The drunken gods: a new study of ancient Mesopotamian mythology

Drawing on academic, hymnic and iconographic sources as well as the long narrative poems, Andrew George is writing a new study of ancient Mesopotamian mythology

Bas-relief wall slabs depicting the god Ninurta chasing away a hostile monster, Nimrud. Credit: A H Layard (1853) The Monuments of Nineveh, pl. 5. Scan: A George.

The mythology of ancient Mesopotamia is preserved in the world’s oldest poetry and other texts written in Sumerian and Akkadian. Like other archaic mythologies it is a repository of ancient wisdom, holding serious answers to the great existential questions: What am I? Where am I? Where did I come from? Where am I going? What is it all for? For a long time I have wanted to write a book-length study of the ancient Mesopotamian mythology that treats it seriously, as a body of material that still has valid things to say today. The project’s title flags up this point: when the gods are intoxicated, things will not go well for human beings.

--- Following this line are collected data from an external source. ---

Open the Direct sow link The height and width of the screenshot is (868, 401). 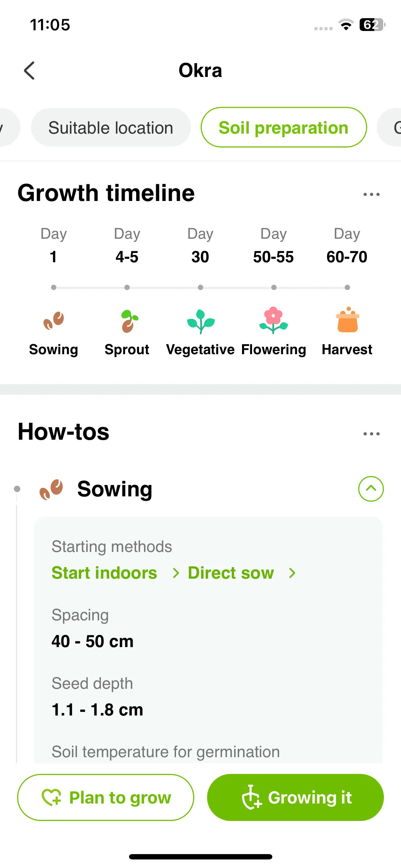(x=231, y=573)
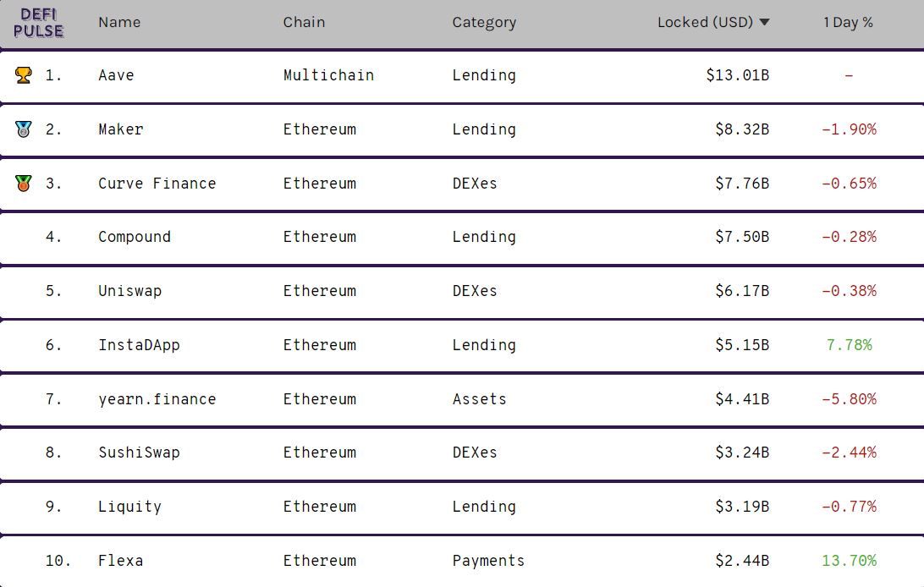924x587 pixels.
Task: Click the DeFi Pulse logo
Action: click(38, 23)
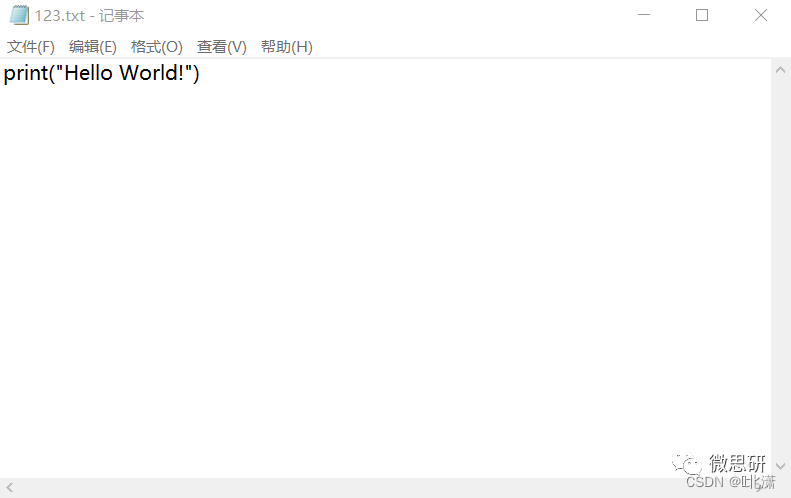This screenshot has height=498, width=791.
Task: Open the 查看(V) menu
Action: click(x=221, y=47)
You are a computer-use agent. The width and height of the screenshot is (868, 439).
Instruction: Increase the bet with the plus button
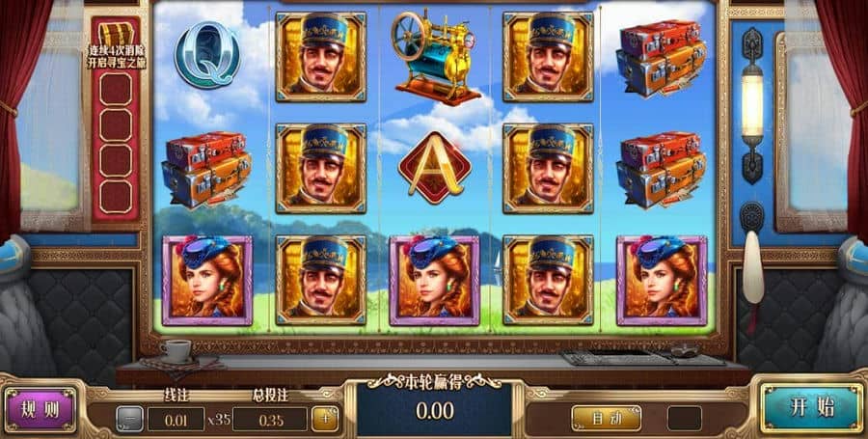[x=325, y=419]
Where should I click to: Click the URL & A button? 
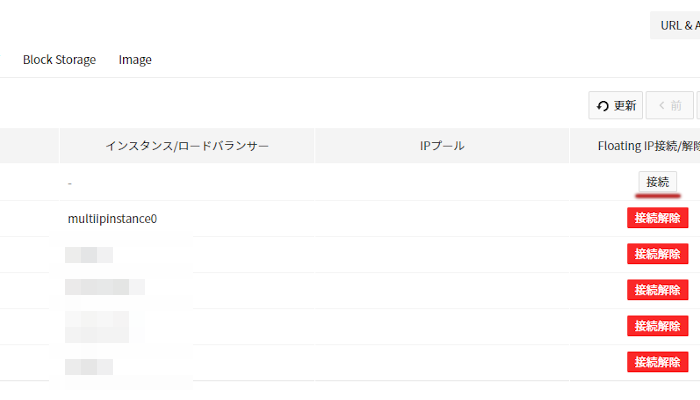coord(676,26)
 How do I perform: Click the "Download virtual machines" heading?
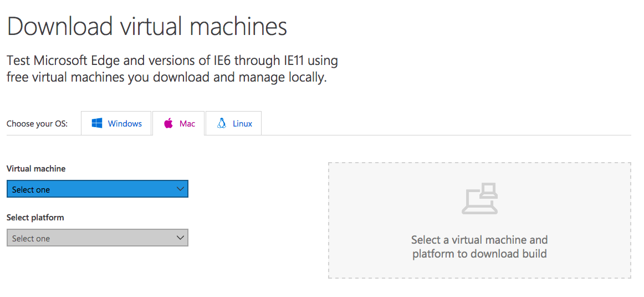tap(147, 26)
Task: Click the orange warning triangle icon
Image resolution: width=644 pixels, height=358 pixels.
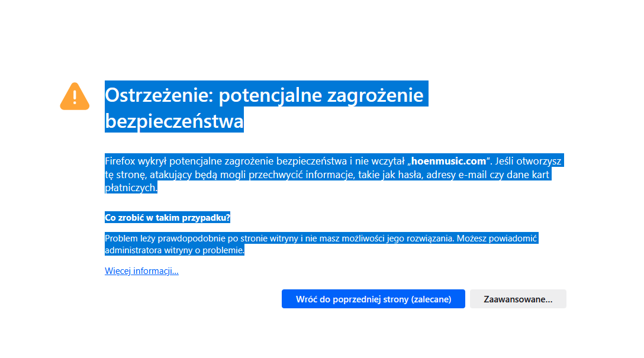Action: [x=75, y=96]
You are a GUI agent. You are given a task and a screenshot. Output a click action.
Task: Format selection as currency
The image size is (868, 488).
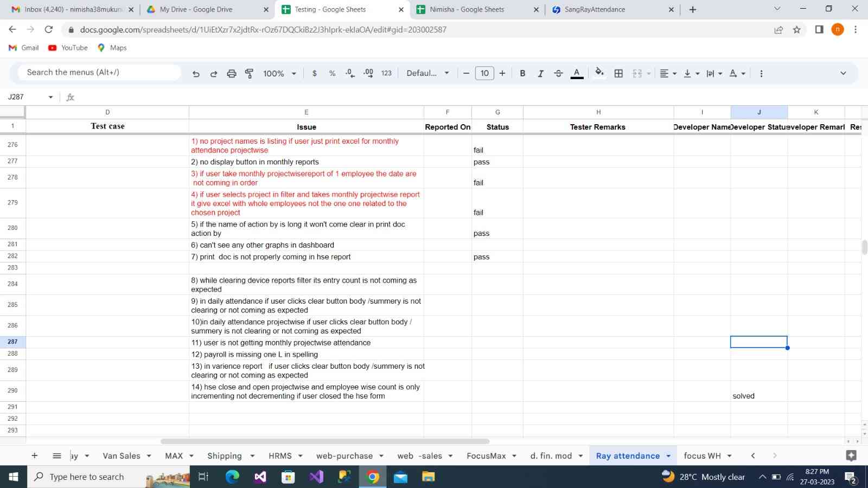click(x=315, y=74)
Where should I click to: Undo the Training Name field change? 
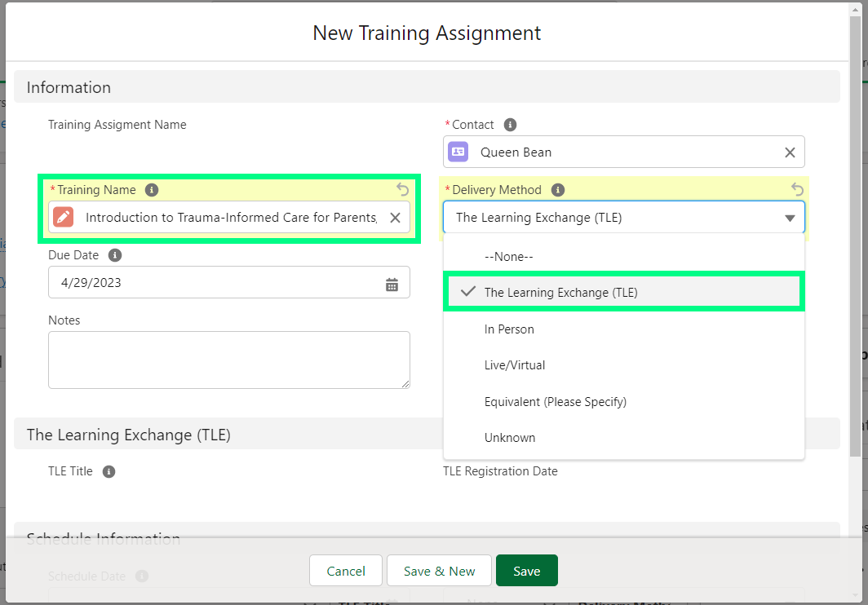coord(402,189)
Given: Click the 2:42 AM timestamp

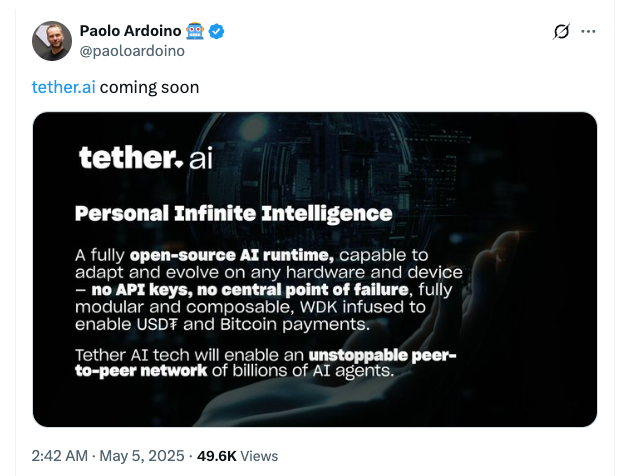Looking at the screenshot, I should tap(62, 455).
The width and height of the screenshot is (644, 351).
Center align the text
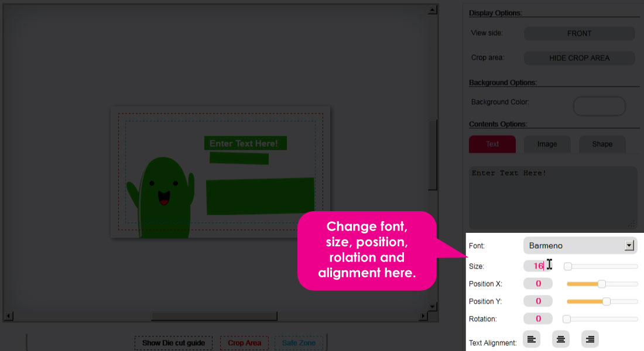click(561, 339)
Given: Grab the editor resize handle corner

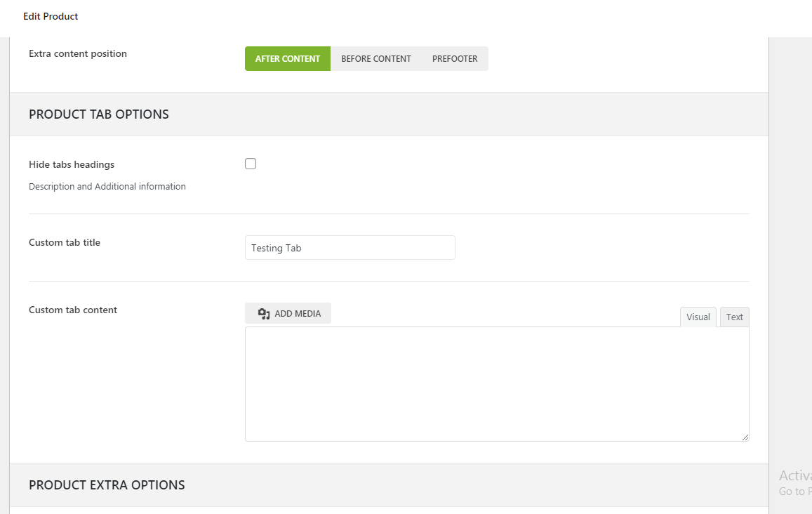Looking at the screenshot, I should click(745, 437).
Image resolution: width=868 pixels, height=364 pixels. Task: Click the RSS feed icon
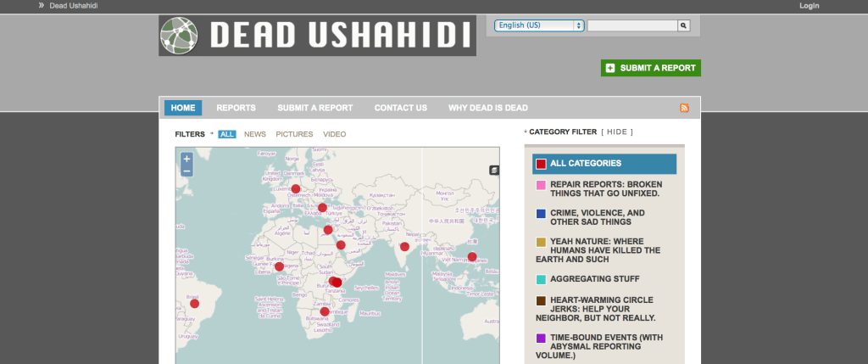pyautogui.click(x=684, y=108)
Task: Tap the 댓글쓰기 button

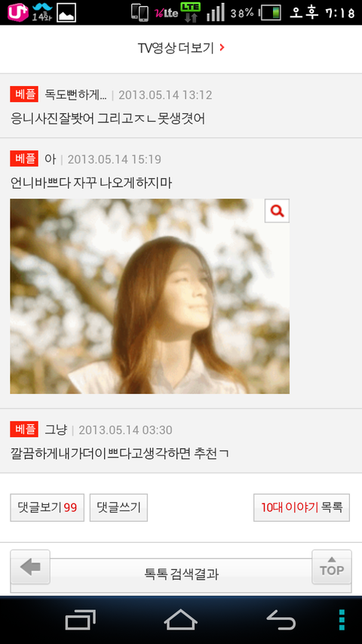Action: pyautogui.click(x=118, y=507)
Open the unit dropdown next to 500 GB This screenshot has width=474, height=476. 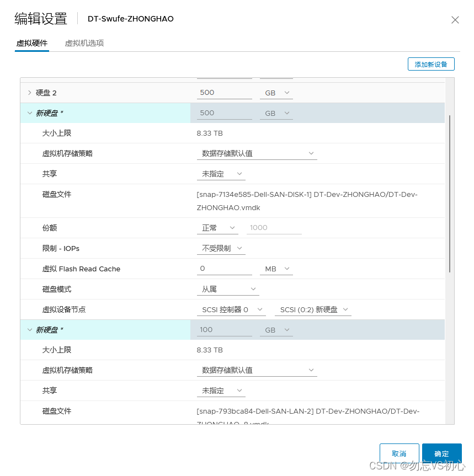click(276, 113)
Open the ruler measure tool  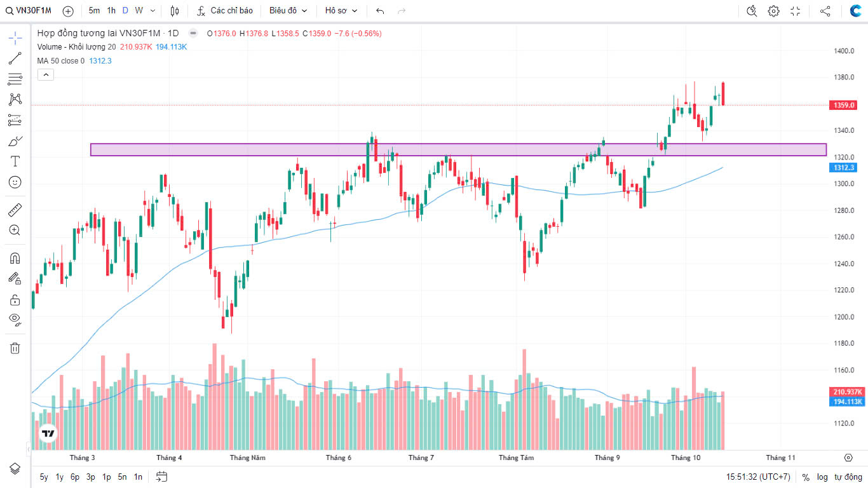tap(15, 210)
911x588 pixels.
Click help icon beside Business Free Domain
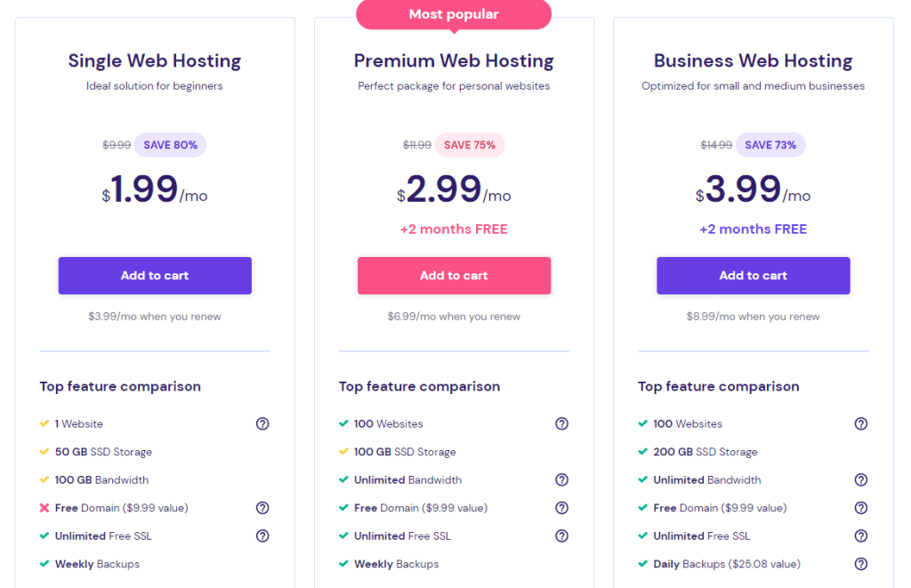click(x=861, y=508)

Mythology has as many definitions as there are mythographers. My intention is to restrict mythology to stories about origins. Similarities between myths in different civilisations of different times and places suggest that the mythology of origins is very old: much, much older than even the oldest surviving writing. What we find in the written narratives of ancient cultures are thus not themselves original myths, but very late elaborations of myths, parts of myths, and combinations of myths. The narrative poems of ancient Mesopotamia are tendentious and leave out as much mythology as they include. Their inadequacy as sources for myths of origins is clearly seen from a rich mix of other sources – academic, hymnic, iconographic – that suggest the existence of much mythology not captured in any narrative composition. The task is to redress the imbalance by recovering this latent mythology and including it in the synthesis.

In the past the study of Mesopotamian mythology has been limited to the great narrative poems and organised by secondary factors, whether the poems themselves, or their themes, or their protagonists. I am going to use another organising tool: time. It is an obvious means of ordering the mythology of origins, because this mythology consists of stories, and these stories are related to one another chronologically, beginning with what existed first, passing through the wars of the gods and the creation of the earth, and coming down to the world we know. Time was used to organise mythology in antiquity — for example in the biblical book of Genesis and in Apollodorus’s anthology of Greek mythology – and has been similarly used in modern times by comparativists such as Michael Witzel. So I want to test the Mesopotamian myths’ fit into a chronological, narrative storyline.

What I hope will emerge is a study of ancient Mesopotamian mythology that is based on all the evidence, not just the big narrative poems, that tells a coherent history of the universe, from the beginning until the modern era, and that also teaches us something about ourselves on the way.
 

A cuneiform tablet inscribed with an Old Babylonian poem describing how the ram god Bazi made his cult-centre on Mt Bashar. Courtesy the Schøyen Collection, Oslo and London.